Weekley tried to play through a shoulder injury a few years ago and it nearly cost him his livelihood. He failed to make it out of Q-school in 2011, played the following year main on sponsor exemptions and regained his card in the final event of 2012 when he tied for fifth at Disney. So to win again last year at Colonial, to make it back to the Tour Championship for the first time in six years, to book a flight to Hawaii for the start of a new year, well, he was just pleased as punch.

“It proved to myself I can come back after a drawn-out injury that could have been prevented if I would have stopped and took care of it instead of playing through it,” he said, referring to a torn labrum in his left shoulder.

The idea of being forgotten was never a concern. Golf already has given him more than he expected.

Weekley was living in a trailer when he first got his PGA Tour card in 2001. His last-place finish at East Lake in September pushed his career earnings over $11 million. He now lives on five acres in Jay, Fla., not far from the 460 acres he has for hunting and fishing. He also has a couple of townhouses on the beach, and another lot near the water that he might develop. Golf paid for all that. If not for his two sons, 12 and 5, he might still be living in a trailer.

“You don’t need much, just a place to keep your clothes,” he said.

Weekley is as much known for what comes out of his mouth as the scores he puts on a card.

Like that first time he went to Scotland, playing at Loch Lomond ahead of the British Open at Carnoustie. He was paired one day with Paul Lawrie and while making small talk, asked him if he had qualified for the Open, unaware that Lawrie had won the claret jug in 1999.

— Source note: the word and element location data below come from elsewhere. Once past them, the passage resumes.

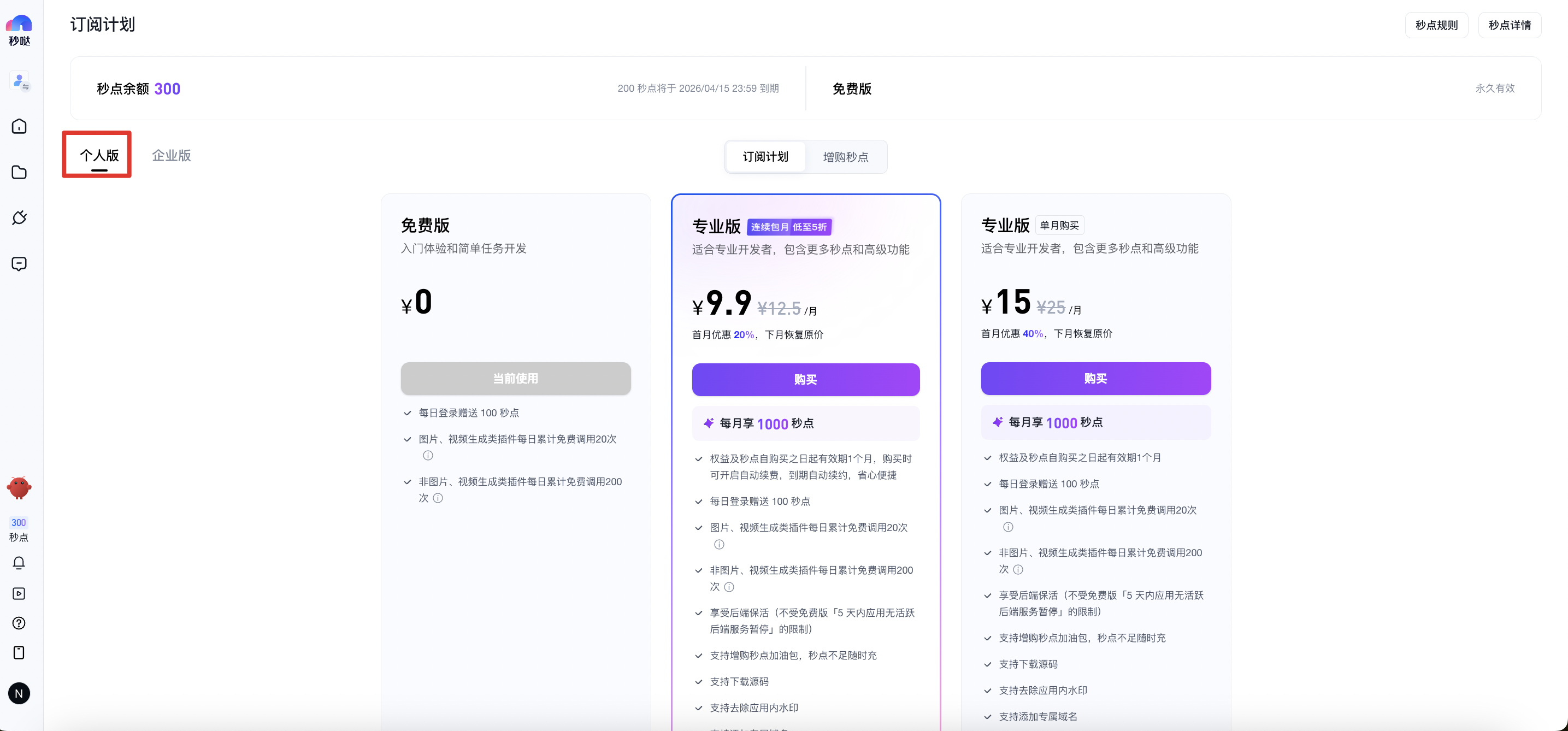Open the video tutorial play icon

tap(19, 593)
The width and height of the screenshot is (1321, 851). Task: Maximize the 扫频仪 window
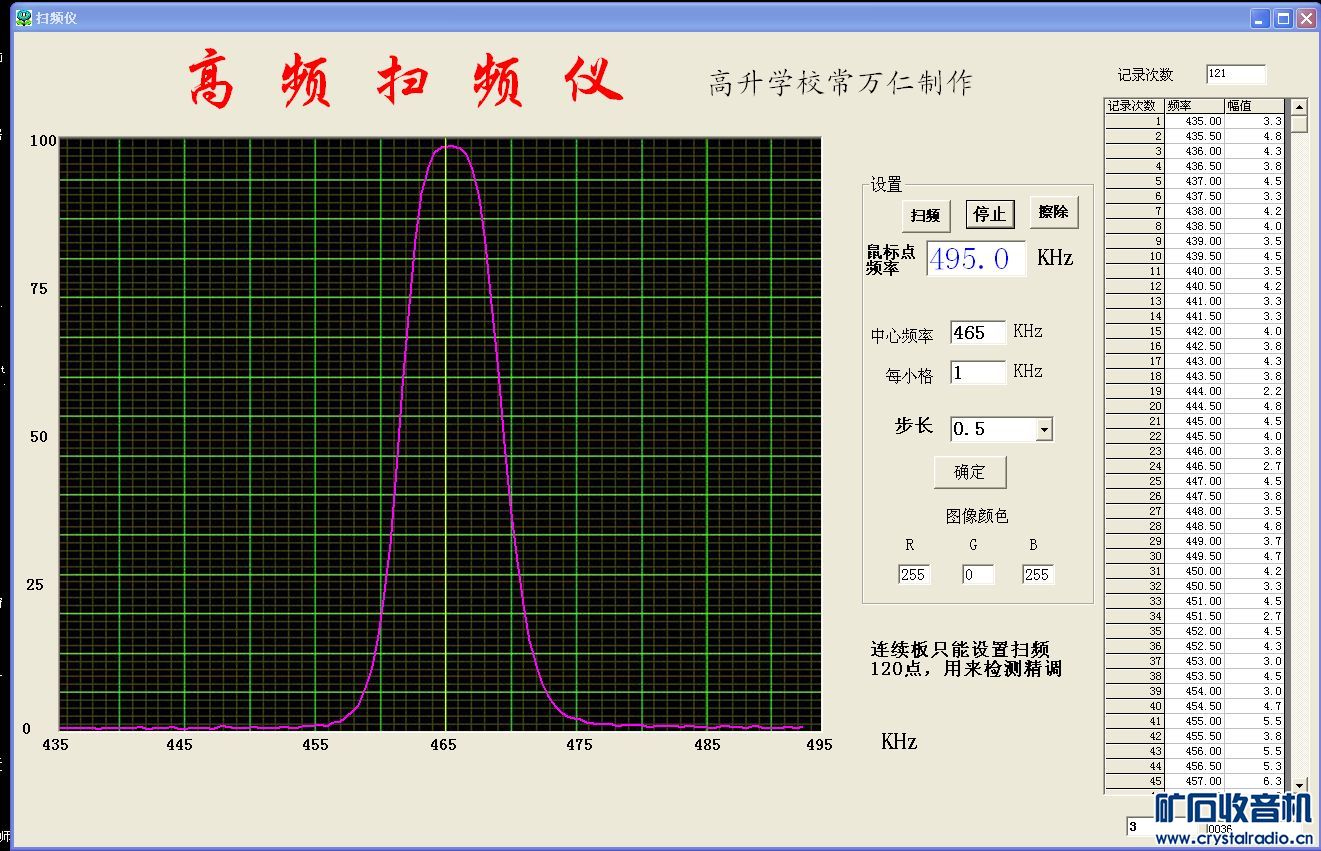(1283, 18)
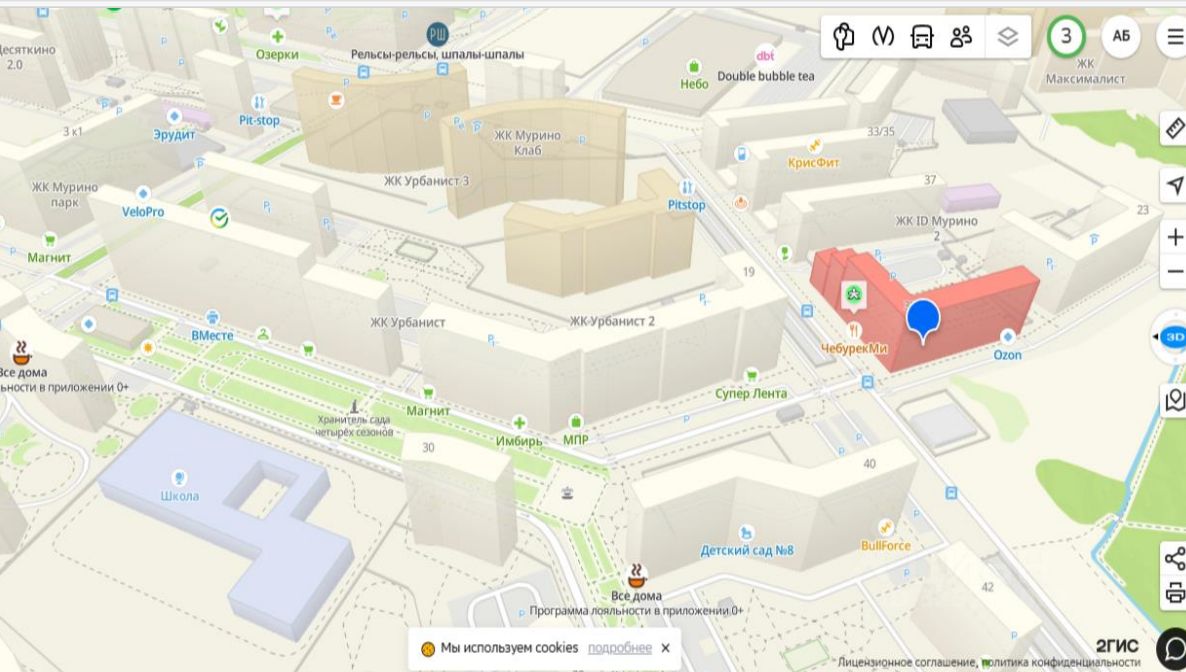The image size is (1186, 672).
Task: Open the ruler distance measuring tool
Action: (x=1175, y=129)
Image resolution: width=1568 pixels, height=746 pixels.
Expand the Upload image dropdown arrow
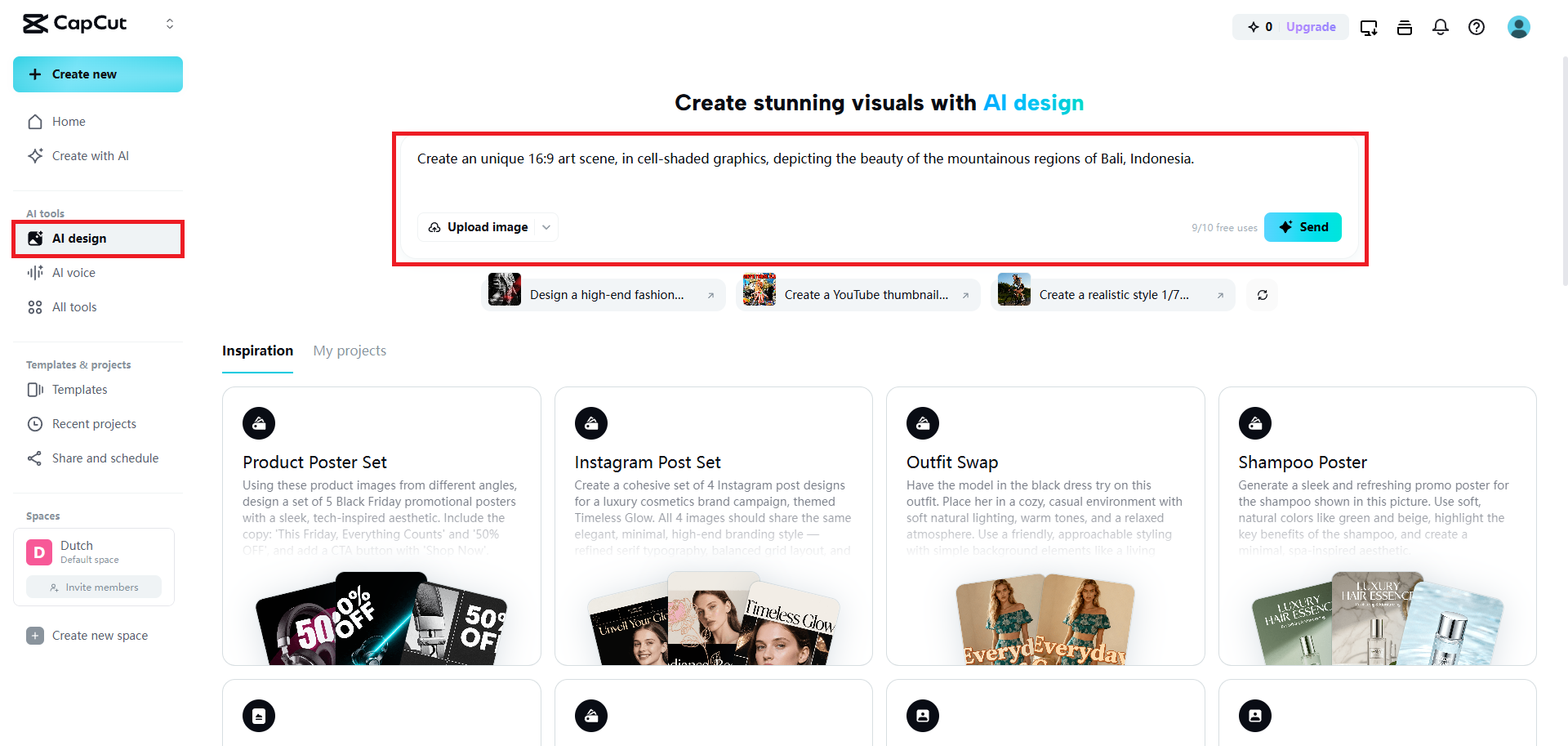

The one regret was the time he was caught using foul language on Golf Channel during the first year of the Puerto Rico Open — he forgot the name of the tournament, referring to it as “that place Chi Chi Rodriguez is from.” Weekley says he was fined, and he was embarrassed at the prospect of his grandparents and kids hearing it.

After all these years, phrases like “Thank you” and “Yes, sir” roll easily off his tongue.

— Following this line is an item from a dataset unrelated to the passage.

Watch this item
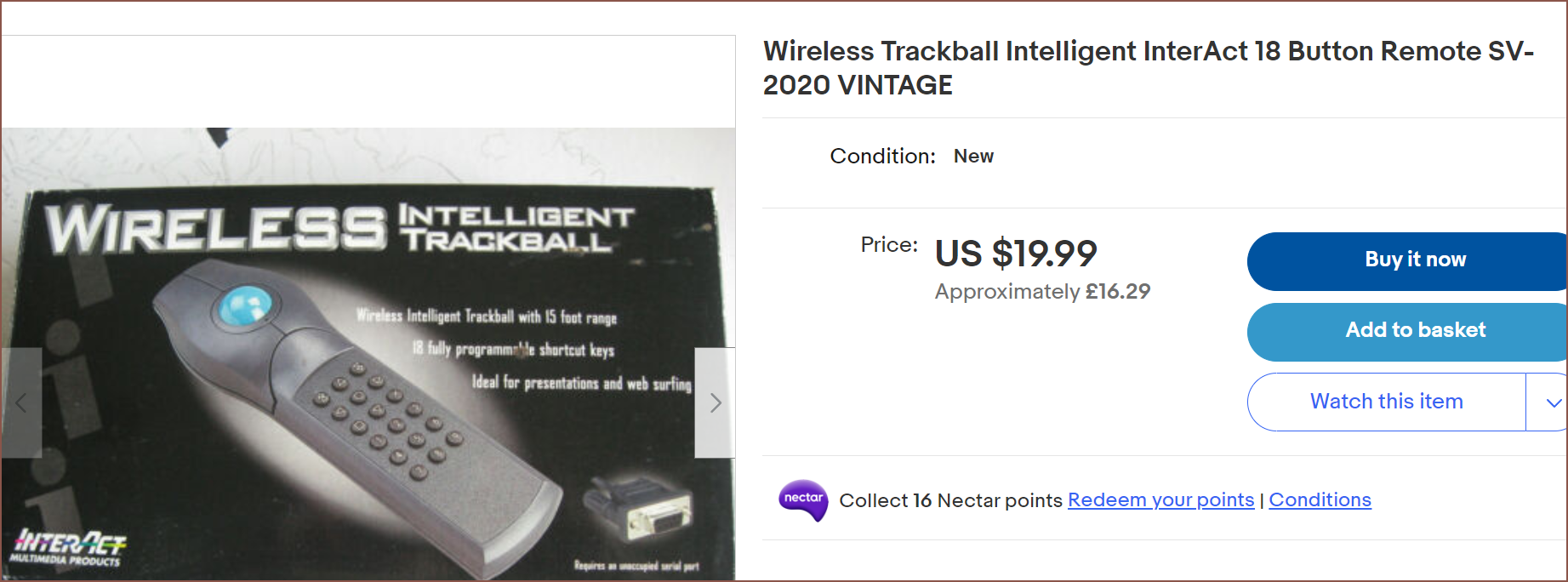 (x=1386, y=402)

Last year in a restaurant in Houston, Weekley ordered seven pounds of crawfish (as an appetizer) and ate them as easily as a bag of potato chips. While the pile of crawfish was impressive, so was the sight of his cap resting on his knee beneath the table. Weekley doesn’t sit down for a meal in a restaurant wearing a cap. His parents taught him better than that.

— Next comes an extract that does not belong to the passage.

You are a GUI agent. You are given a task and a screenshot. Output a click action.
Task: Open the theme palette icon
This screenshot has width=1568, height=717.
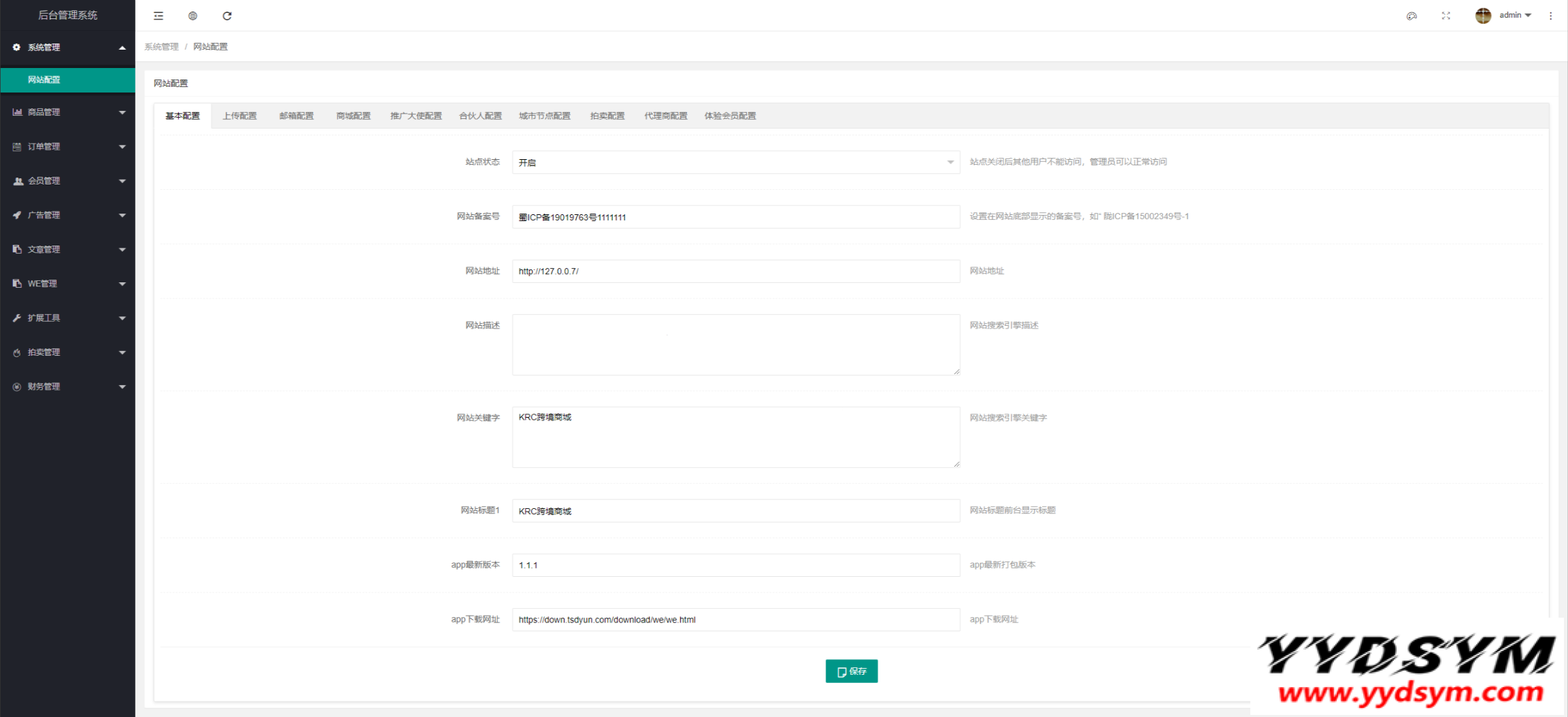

His idol on the PGA Tour is Steve Stricker.

Weekley sees a small comparison because Stricker also disappeared from golf for several years before making his way back in a big way, rising to No. 2 in the world at one point and becoming a regular in the Ryder Cup. He’s more impressed with how Stricker puts a priority on his time at home (not to mention a deer stand).

“He’s somebody I’d like to follow,” Weekley said. “He’s always positive. We need people like that, instead of people who embellish who they are, what they want to be and who they ain’t. It ain’t about money out here. It’s about camaraderie and respect for one another.”

Weekley probably won’t get to No. 2 in the world. He has never been higher than No. 23.

A decent end to 2013 moved him up to No. 54. He played three times — Malaysia, Shanghai and Sea Island. That’s right — Boo does Asia. And he likes it.

Even the food.

“I ate a lot of rice,” he said. “I like rice, as long as they let me put my own stuff on it. You can bring me white rice or brown rice, just let me doctor it up. Don’t be putting any of that Fung-man-egg-choo stuff in there.”

That’s not how it’s pronounced. Which is probably why he didn’t want to eat it.